While many environmental organizations focus on transportation and energy consumption as the main contributors to climate change, the US food system is actually one of the most significant drivers of greenhouse gas emissions. So anything you can do to reduce the carbon footprint of your diet (like eating less or no meat) is a win for the planet.
Upcycling can be simple if you’re doing it in your own kitchen, but it’s also happening at scale, in more and more industrial food settings. Many companies are releasing upcycled food products carrying environmental claims to address growing consumer concerns about planetary health. But upcycling is a fairly new term when applied to food, first gaining popularity in 2021, in the wake of increased concern for the planet that accompanied the COVID-19 pandemic.
So if you see an upcycled certification on a food item, does that mean you should buy it? Is upcycled food good for you or the planet, or just corporate greenwashing? And what are some ways to increase upcycling within your own home economics?
What Does Upcycled Food Mean?
Let’s start by defining the term. Upcycling basically means finding new, higher-value uses for items that would otherwise go to waste. It is distinct from recycling, which is when something is broken down into base materials and then turned into new products (like aluminum cans that are melted and go on to become new aluminum cans, or plastic bottles that become fleece fabric).
Examples of ingredients that can be upcycled include sub-grade produce (i.e., bruised apples, carrots that look like horror movie monsters, and misshapen tomatoes); scraps from food preparation (like onion skins and potato peels); and byproducts from food processing.
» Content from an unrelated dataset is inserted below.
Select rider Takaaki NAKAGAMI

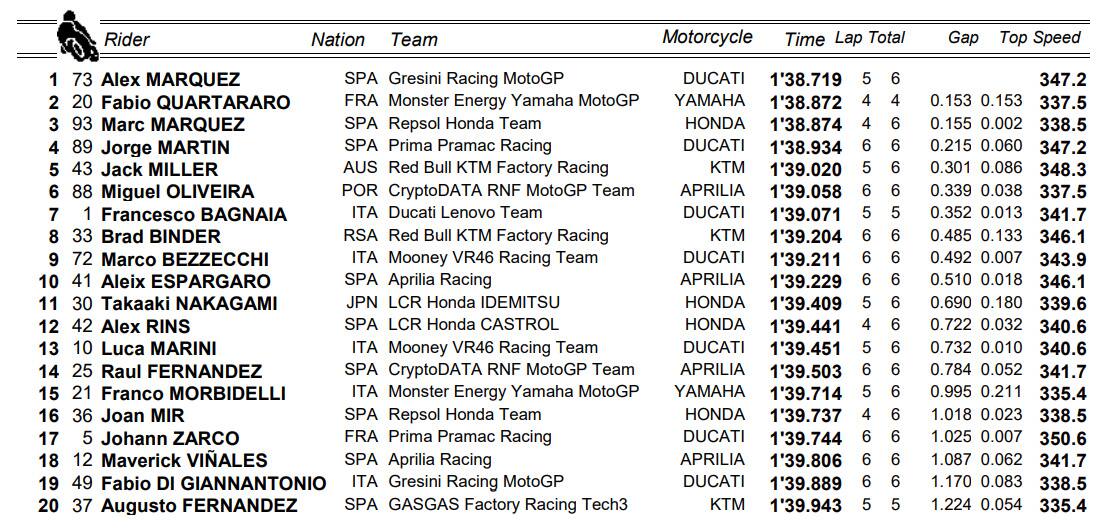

The first two categories are pretty straightforward. A tomato that’s too ugly to sell in a grocery store can still taste delicious in a sauce or on a frozen pizza. The Ugly Company turns misshapen fruit into “Hello, I’m Ugly” dried fruit snacks. And discarded scraps can be used as-is in formulations for soup and sauces. But what about byproducts? What do they consist of?
Think of food products that contain ingredients that come from plants — but aren’t the whole plant. For example, fruit juice comes from fruit but leaves behind fiber. Tofu is made from soybeans but consists of just curds. If you’ve ever made tofu at home, you’ve had to deal with (toss or repurpose) the remaining fiber-rich pulp, also known as okara.
So what happens to the parts of those raw ingredients that don’t make it into the product that ends up on the supermarket shelf? At worst, they become garbage in a landfill. At best, until recently, maybe they became compost for farms, ingredients for industrial processes, or feed for livestock.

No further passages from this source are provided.